Series of short films

Rainbow Parade Cartoon is a series of 26 animated shorts produced by Van Beuren Studios and distributed to theaters by RKO between 1934 and 1936. This was the only color cartoon series produced by Van Beuren, and the final series of the studio.

==History==
The Van Beuren Corporation was struggling to make successful cartoon series and had multiple production struggles throughout the early 1930s, with a lawsuit from Walt Disney Productions over copyright infringement, and ill-fated attempts at cartoon series like Tom and Jerry and Cubby Bear. In 1933, when Walt Disney received universal praise for the cartoon short Three Little Pigs, the short's director, Burt Gillett, was also seen as a top commodity in the animation industry.

Gillett was lured by the Van Beuren studio with prospects of higher pay and full creative control over the animation staff, and he joined around April 1934. Right away, the animation output of Van Beuren's studio took a drastic change. Older series ended and were replaced with the short-lived series Toddle Tales, notable for including live-action wraparounds with child actors interacting with animated characters, and the Rainbow Parade cartoons, which became their main series throughout the rest of the studio's existence.

Production was troubled, as Gillett was known for being hard to work with, having large emotional outbursts and mood swings, constantly firing crew members, as well as demanding harsh work environments for animators. This caused the constant rejection of large chunks of animation or full cartoons well into production, resulting in enormous overtime hours to compensate and replace animation, voices, and music, often gone unpaid. Because of this, animators working at the studio called for union action and held strikes against the studio, which Gillett and Van Beuren combated long throughout production.

In addition, Disney held a contract with Technicolor for exclusive use of their three-strip process when the Rainbow Parades started, so Van Beuren opted for the cheaper two-color Cinecolor process for their first season, a process which featured a more limited palette of hues. Once Disney's contract expired in 1935, Van Beuren quickly switched to Technicolor for the rest of the series.

Many of the Rainbow Parade cartoons were one-shot stories with no recurring characters, but some of the films featured originally created characters like the Parrotville Parrots and Molly Moo-Cow, or established characters repurposed for color animation like the Toonerville Folks and Felix the Cat. Notable cartoon directors like Shamus Culhane and Dan Gordon contributed to this series when they were still establishing themselves in the industry.

Ultimately, production on the cartoons was cancelled in 1936 when Disney, long a rival of the Van Beuren cartoon studio, signed an exclusive deal to produce cartoons with Van Beuren's distributor, RKO Radio Pictures. The Rainbow Parade cartoons wrapped production with the staff let go in May 1936 and the final cartoons distributed until October of the same year, with some cartoons still unproduced.

+ + + +

→ **Exercise aim**
Pick up the text on the Rainbow Parade cartoon series after its final sentence and keep it going. The material that comes next has no connection to the text on the Rainbow Parade cartoons.

+ + + +

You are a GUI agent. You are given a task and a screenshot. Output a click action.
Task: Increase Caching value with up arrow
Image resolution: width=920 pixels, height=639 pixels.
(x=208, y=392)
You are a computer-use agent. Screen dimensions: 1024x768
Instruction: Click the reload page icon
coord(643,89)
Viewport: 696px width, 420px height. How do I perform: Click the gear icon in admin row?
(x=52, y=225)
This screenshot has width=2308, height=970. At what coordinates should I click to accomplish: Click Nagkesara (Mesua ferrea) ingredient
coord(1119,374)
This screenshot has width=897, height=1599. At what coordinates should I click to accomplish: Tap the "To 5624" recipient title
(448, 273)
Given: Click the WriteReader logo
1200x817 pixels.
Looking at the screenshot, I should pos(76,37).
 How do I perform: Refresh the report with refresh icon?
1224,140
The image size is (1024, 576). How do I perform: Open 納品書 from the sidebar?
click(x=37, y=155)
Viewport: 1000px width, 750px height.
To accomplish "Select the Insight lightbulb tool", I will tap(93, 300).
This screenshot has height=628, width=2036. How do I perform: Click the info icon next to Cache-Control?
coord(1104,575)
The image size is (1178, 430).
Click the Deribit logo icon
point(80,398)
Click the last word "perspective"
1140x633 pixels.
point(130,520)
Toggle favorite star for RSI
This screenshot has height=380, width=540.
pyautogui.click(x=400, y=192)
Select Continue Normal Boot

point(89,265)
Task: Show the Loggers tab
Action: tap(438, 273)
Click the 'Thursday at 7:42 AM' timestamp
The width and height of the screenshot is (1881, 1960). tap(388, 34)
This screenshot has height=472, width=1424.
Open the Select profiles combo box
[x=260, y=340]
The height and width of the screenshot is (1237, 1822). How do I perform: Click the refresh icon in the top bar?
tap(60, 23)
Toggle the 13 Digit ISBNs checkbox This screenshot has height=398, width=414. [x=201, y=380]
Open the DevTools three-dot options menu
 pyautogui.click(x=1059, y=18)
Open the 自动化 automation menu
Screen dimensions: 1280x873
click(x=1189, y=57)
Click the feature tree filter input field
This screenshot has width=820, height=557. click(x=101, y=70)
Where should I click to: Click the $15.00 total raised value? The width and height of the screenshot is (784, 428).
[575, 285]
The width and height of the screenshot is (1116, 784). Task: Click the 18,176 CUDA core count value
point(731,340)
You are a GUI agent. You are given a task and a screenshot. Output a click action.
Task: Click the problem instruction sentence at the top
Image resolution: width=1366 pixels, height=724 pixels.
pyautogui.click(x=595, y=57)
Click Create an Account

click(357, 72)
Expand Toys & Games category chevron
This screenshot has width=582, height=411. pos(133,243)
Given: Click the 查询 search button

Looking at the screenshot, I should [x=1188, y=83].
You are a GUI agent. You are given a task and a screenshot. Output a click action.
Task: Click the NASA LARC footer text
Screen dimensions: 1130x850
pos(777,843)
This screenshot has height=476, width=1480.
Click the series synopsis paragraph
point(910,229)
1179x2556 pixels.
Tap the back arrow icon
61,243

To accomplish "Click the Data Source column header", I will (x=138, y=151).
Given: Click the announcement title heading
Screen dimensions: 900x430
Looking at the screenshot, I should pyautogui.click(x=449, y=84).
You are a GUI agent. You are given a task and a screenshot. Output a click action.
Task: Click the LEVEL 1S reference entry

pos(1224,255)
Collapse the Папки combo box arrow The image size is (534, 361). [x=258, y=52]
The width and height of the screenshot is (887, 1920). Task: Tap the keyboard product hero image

+ + + +

→ **Answer box**
==Aftermath==
The producer Amedee J. Van Beuren died in 1938, not long after the studio's closure, and independent distributors like Walter O. Gutlohn and Commonwealth Pictures purchased distribution rights for the films to be sold and rented in home movie catalogues. After the copyrights had lapsed, low-budget home video distributors used any film prints of these cartoons they could find to cheaply include in cartoon compilations in the wakes of VHS and DVD.

Efforts have been taken in recent years to restore these cartoons as in 2021, Thunderbean Animation, in association with Blackhawk Films and the UCLA, released a Blu-ray collection of the first 13 Rainbow Parade cartoons from the existing master materials, updating their DVD collection from 2009. The second half of the series is available as of 2026. It's also currently available from the best existing prints released by Image DVD/Blackhawk Films/Film Preservation Associates.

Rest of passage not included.